(Working data Opens)

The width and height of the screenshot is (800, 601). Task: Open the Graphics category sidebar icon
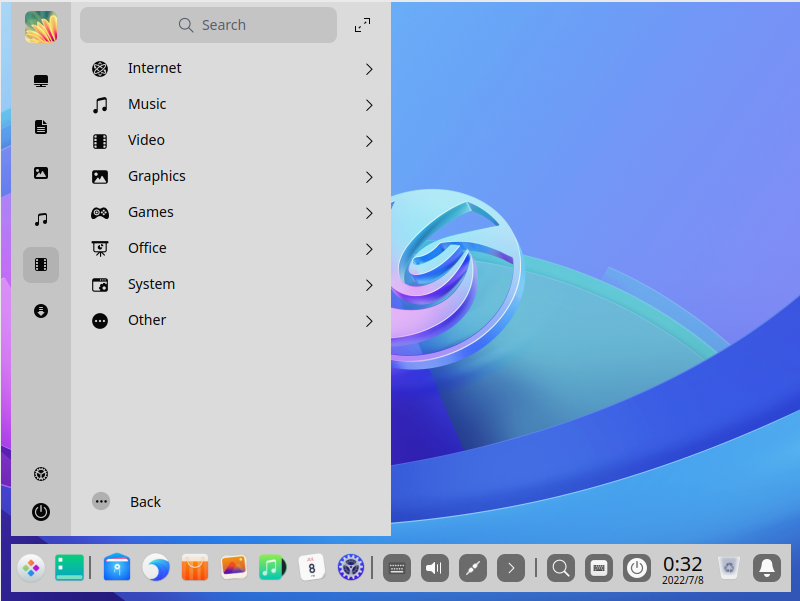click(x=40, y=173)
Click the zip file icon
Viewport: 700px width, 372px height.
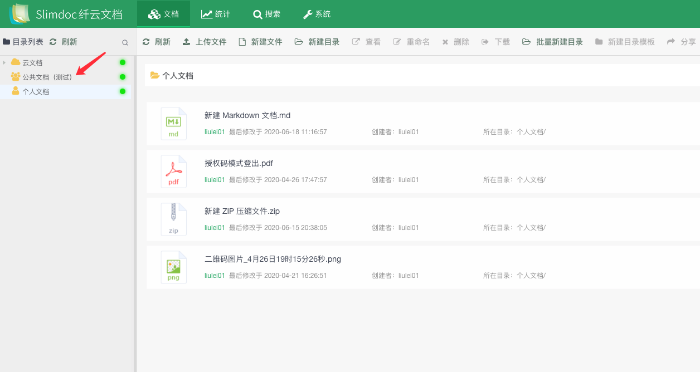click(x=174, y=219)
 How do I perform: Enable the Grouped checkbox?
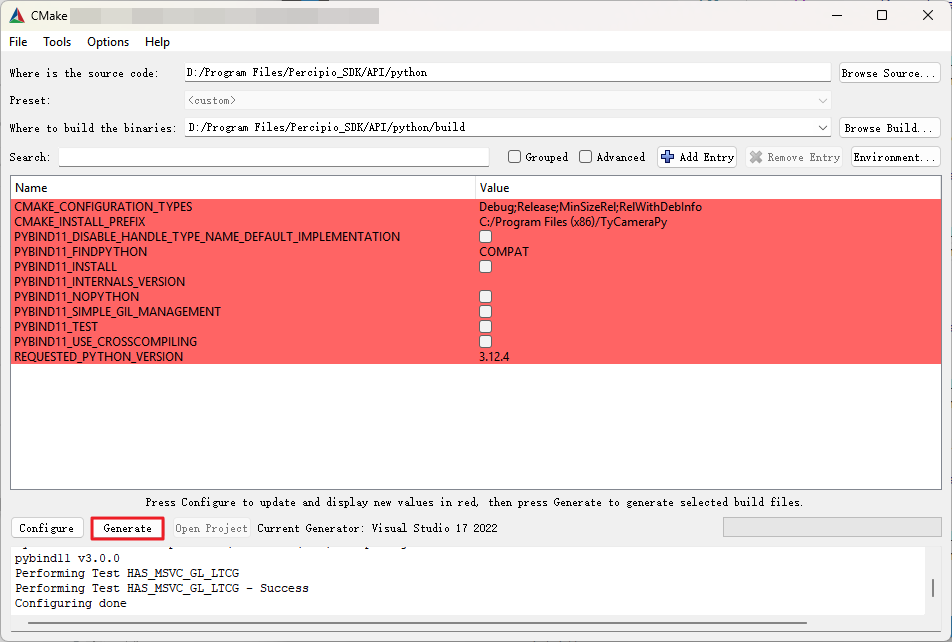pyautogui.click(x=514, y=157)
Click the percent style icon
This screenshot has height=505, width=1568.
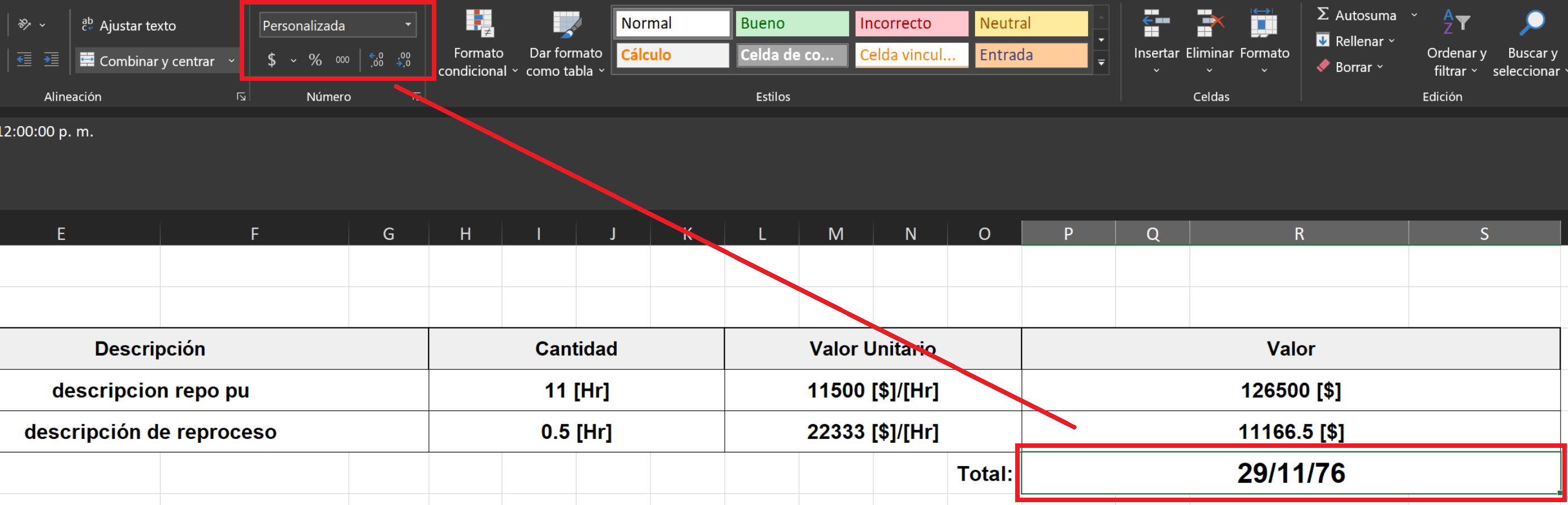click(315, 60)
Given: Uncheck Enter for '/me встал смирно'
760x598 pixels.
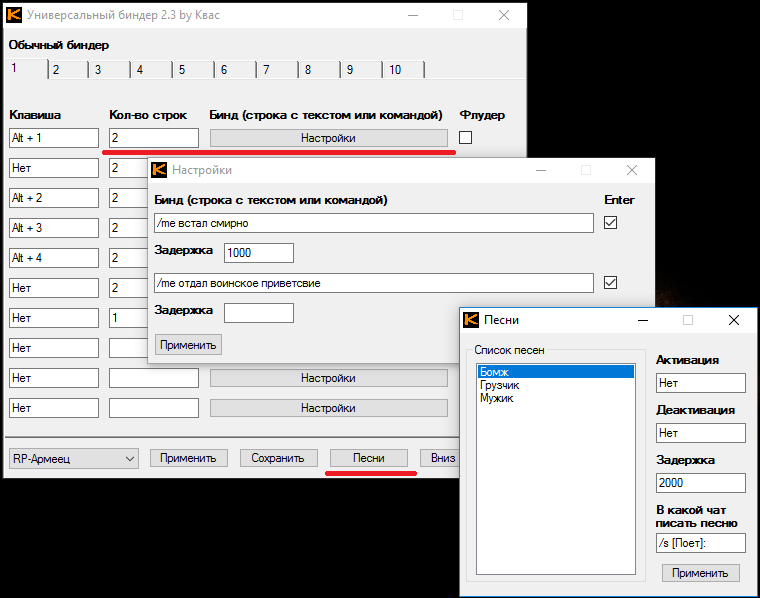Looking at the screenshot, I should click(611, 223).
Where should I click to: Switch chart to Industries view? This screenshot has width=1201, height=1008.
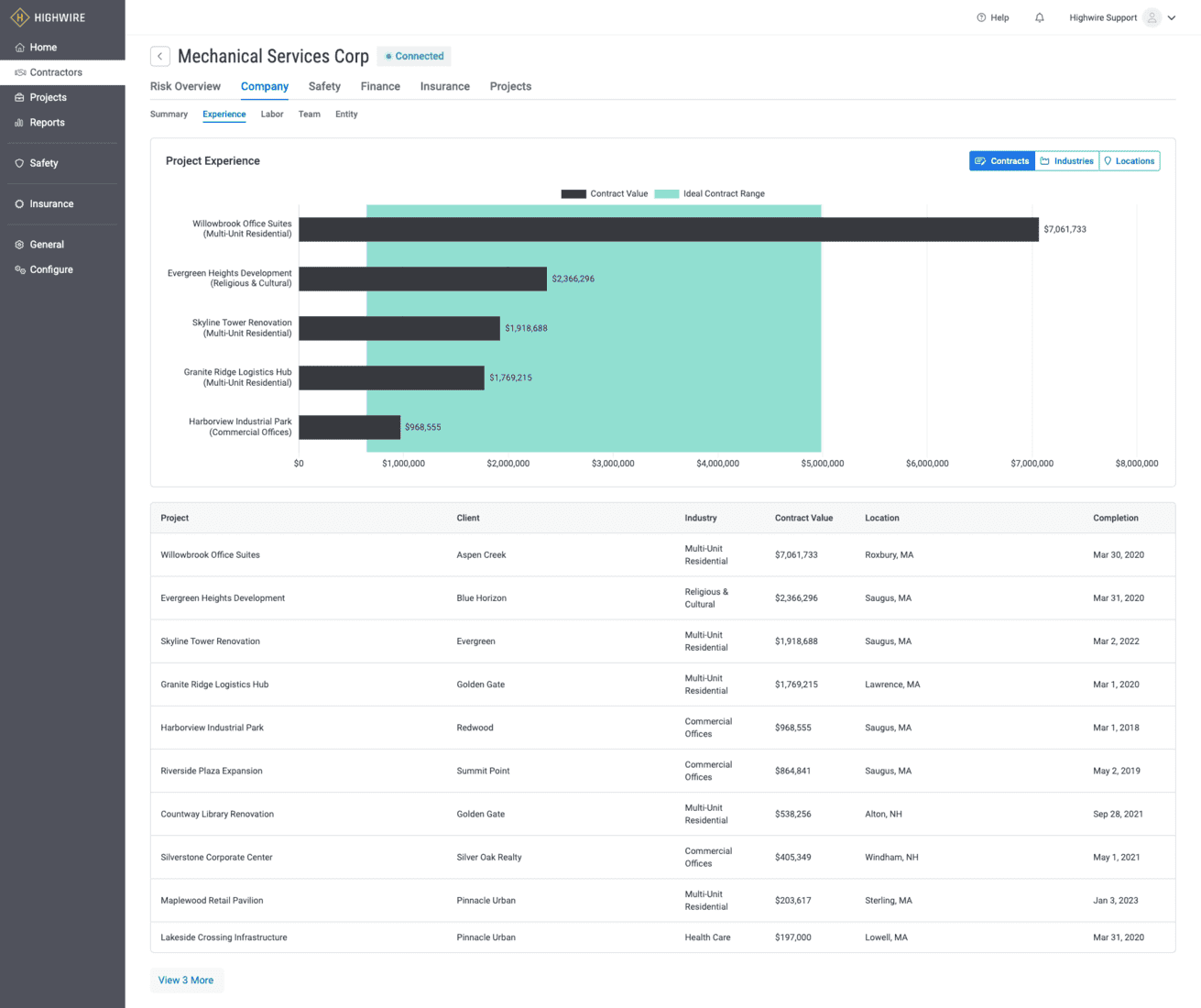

(Working data Closes)

**Assigned task:** The entries above need to be output again in full, exactly, and without pictures.

**Solution below:**
The width and height of the screenshot is (800, 601). Task: Open the Graphics category sidebar icon
click(x=40, y=173)
Click the zip file icon
Viewport: 700px width, 372px height.
click(x=174, y=219)
 How do I perform: Enable the Grouped checkbox?
pyautogui.click(x=514, y=157)
Click the percent style icon
This screenshot has height=505, width=1568.
click(315, 60)
Given: Uncheck Enter for '/me встал смирно'
760x598 pixels.
Looking at the screenshot, I should click(611, 223).
Where should I click to: Switch chart to Industries view? This screenshot has width=1201, height=1008.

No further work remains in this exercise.